19 octubre 2015

la realidad tras esa cortina de humo que una polémica presidencial es capaz de ocultar

Unos minutos después de las broncas y el desprecio a la oreja que había pedido el público, que qué menos que recogerla y no dejar plantado al alguacil, Talavante y Simón Casas sonreían abiertamente. El plan les había salido perfecto en medio de la sinrazón. Menos mal: esa era la realidad. Uno toro al menos, de los tres traídos bajo el brazo, había servido; vamos, que fue bravo de verdad, y permitió el faenón y la felicidad. ¿De dos orejas? Pues no. Una muy fuerte y ya. Lo demás quedó en manos de un público festivo.

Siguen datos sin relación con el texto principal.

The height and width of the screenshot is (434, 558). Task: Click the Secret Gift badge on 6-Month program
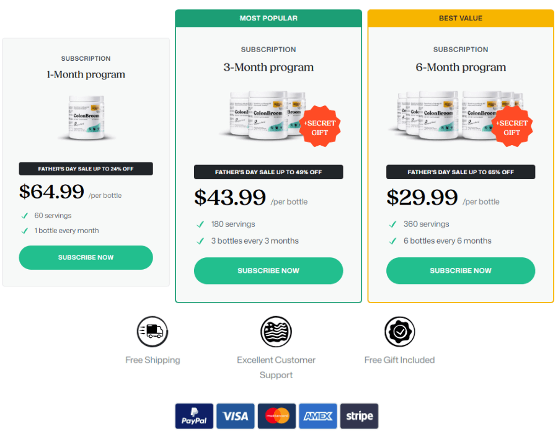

Y ahora, como hablar de toreo, de toros, de matices y profundidades es demasiado enrevesado, hablamos de orejas de más y de menos. Al final, todo esto da más de sí que una mera puerta grande. Da para largar y marear la perdiz un rato largo. Y al final, en vez de a emocionarse del toreo, uno va a las plazas de toros a pedir cuantas más orejas mejor. Y así nos va, que nos mojan la oreja por todas partes.

Pero lo que de verdad nos importa: ¿Talavante en Fallas una tarde o dos?